Hierarchical Self-Supervised Representation Learning for Movie Understanding

Fanyi Xiao; Kaustav Kundu; Joseph Tighe; Davide Modolo

2022 CVPR CVPR 2022

Hierarchical Self-Supervised Representation Learning for Movie Understanding

Abstract

Most self-supervised video representation learning approaches focus on action recognition. In contrast, in this paper we focus on self-supervised video learning for movie understanding and propose a novel hierarchical self-supervised pretraining strategy that separately pretrains each level of our hierarchical movie understanding model.

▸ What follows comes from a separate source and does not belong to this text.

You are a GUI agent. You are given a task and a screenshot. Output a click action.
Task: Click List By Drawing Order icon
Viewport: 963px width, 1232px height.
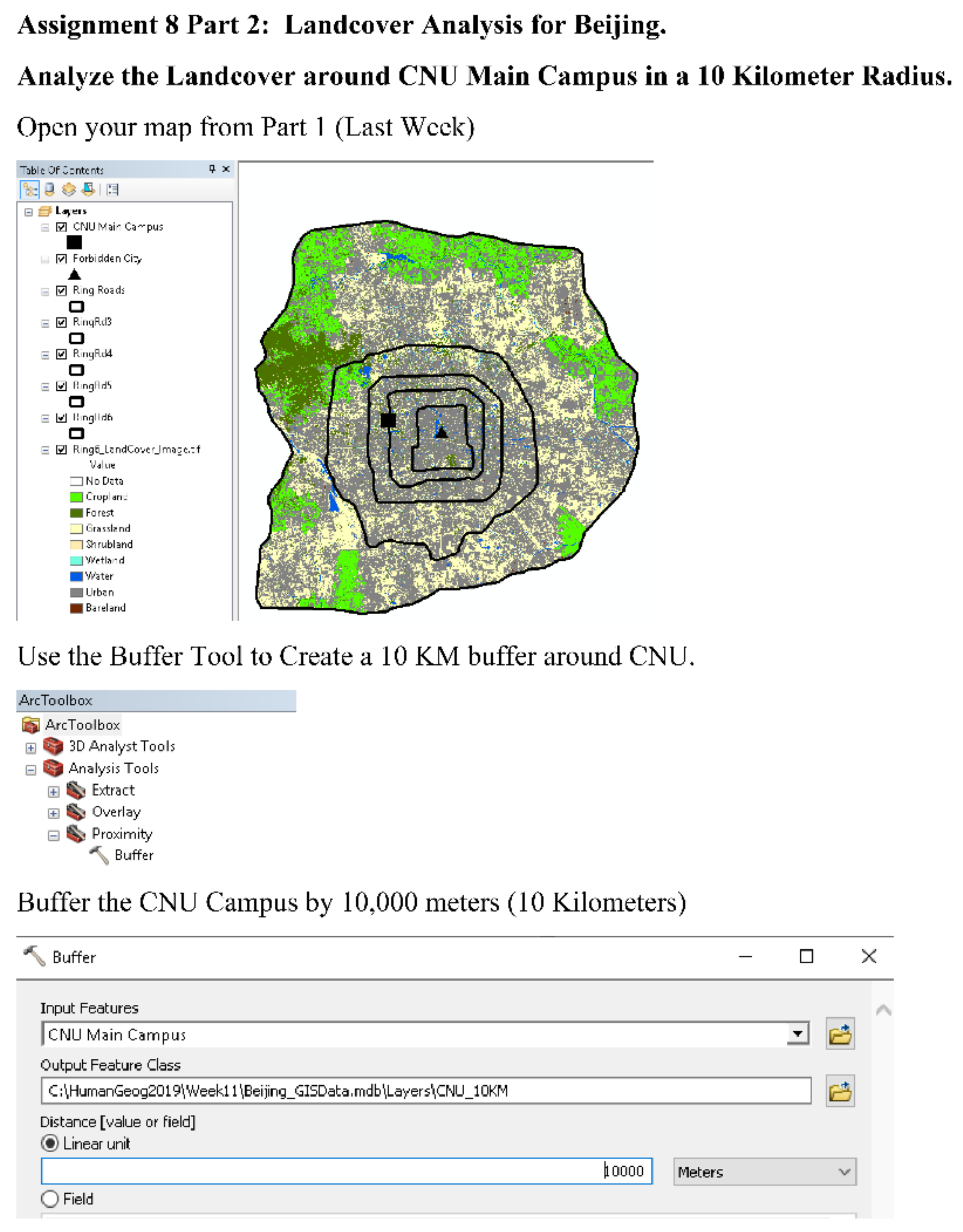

Specifically, we propose to pretrain the low-level video backbone using a contrastive learning objective, while pretrain the higher-level video contextualizer using an event mask prediction task, which enables the usage of different data sources for pretraining different levels of the hierarchy. We first show that our self-supervised pretraining strategies are effective and lead to improved performance on all tasks and metrics on VidSitu benchmark (e.g., improving on semantic role prediction from 47% to 61% CIDEr scores). We further demonstrate the effectiveness of our contextualized event features on LVU tasks, both when used alone and when combined with instance features, showing their complementarity.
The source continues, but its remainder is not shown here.